The Food Filter, when rightly performing its protective function, is impervious to anything except pure water at the right temperature for admission to the stomach and to nutriment which has been properly dissolved and chemically converted by salivation (mixture with saliva) into a substance suitable for further digestion.

IMPORTANCE OF MASTICATION

If we masticate—submit to vigorous jaw action—everything that we take into the mouth, liquid as well as solid, until the nutritive part of it disappears into the stomach through compulsory or involuntary swallowing, and remove from the mouth all fibrous, insoluble and tasteless remainder, we will take into the body, thereby, only that which is good for the body.


The first thought that will arise in the reader's mind on perusal of the above declaration will undoubtedly be, "What! masticate milk, soups, wines, spirits, and other liquids; nonsense! That is impossible!"

It is not, however, impossible, and, furthermore, it is absolutely necessary to protection against abuse of the stomach and possible disease.

Liquid for adults, for anyone after the eruption of teeth, is an artificial and unnatural sustenance; something not taken into consideration when the human body was planned.
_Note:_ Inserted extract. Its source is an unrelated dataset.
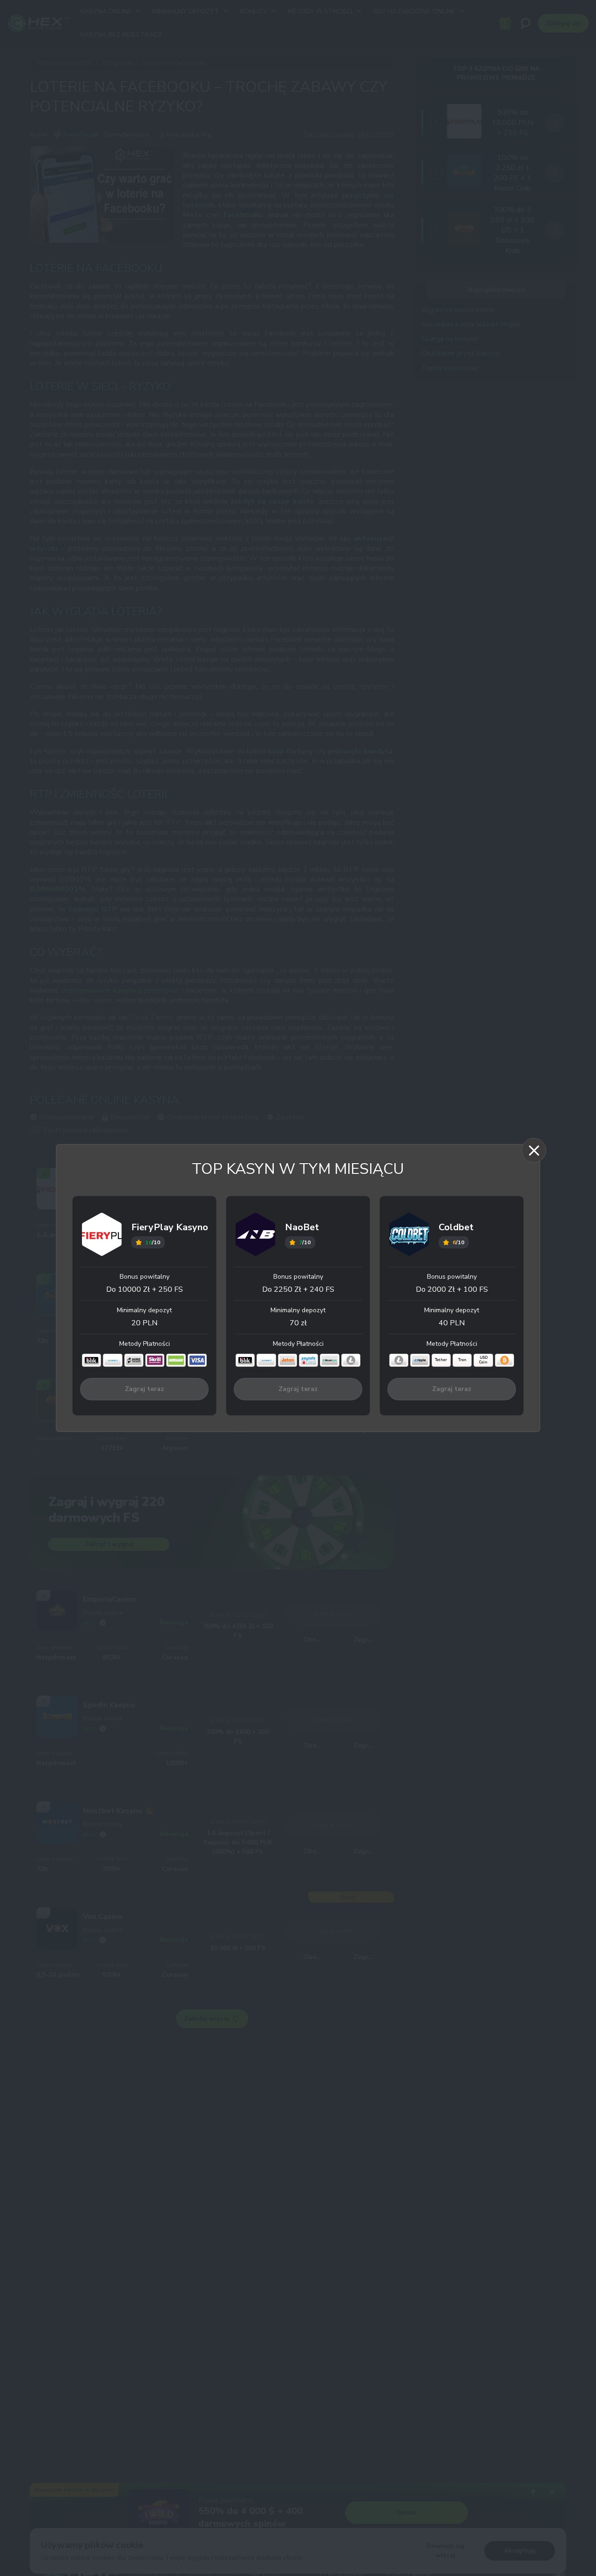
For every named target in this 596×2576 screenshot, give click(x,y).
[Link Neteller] (175, 1360)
Liquid food (drunk without mixing with saliva) is a sort of nutritive self-abuse, and the only way to avoid the ill effect is to give it the same chance to encounter saliva that the constituent ingredients would have had in a more solid state. For the importance of this see Dr. Campbell's able treatise on mastication reprinted from the London Lancet in the "A.B.-Z. of Our Own Nutrition."


The only things necessary to life that we are compelled to take into the body that do not excite the sense of taste are pure air and pure water. These are necessary to life, but are not what is called nutrition. They do not, alone, replace waste tissue. They do not challenge the sentinel, Taste, and hence do not require retention in the field of taste.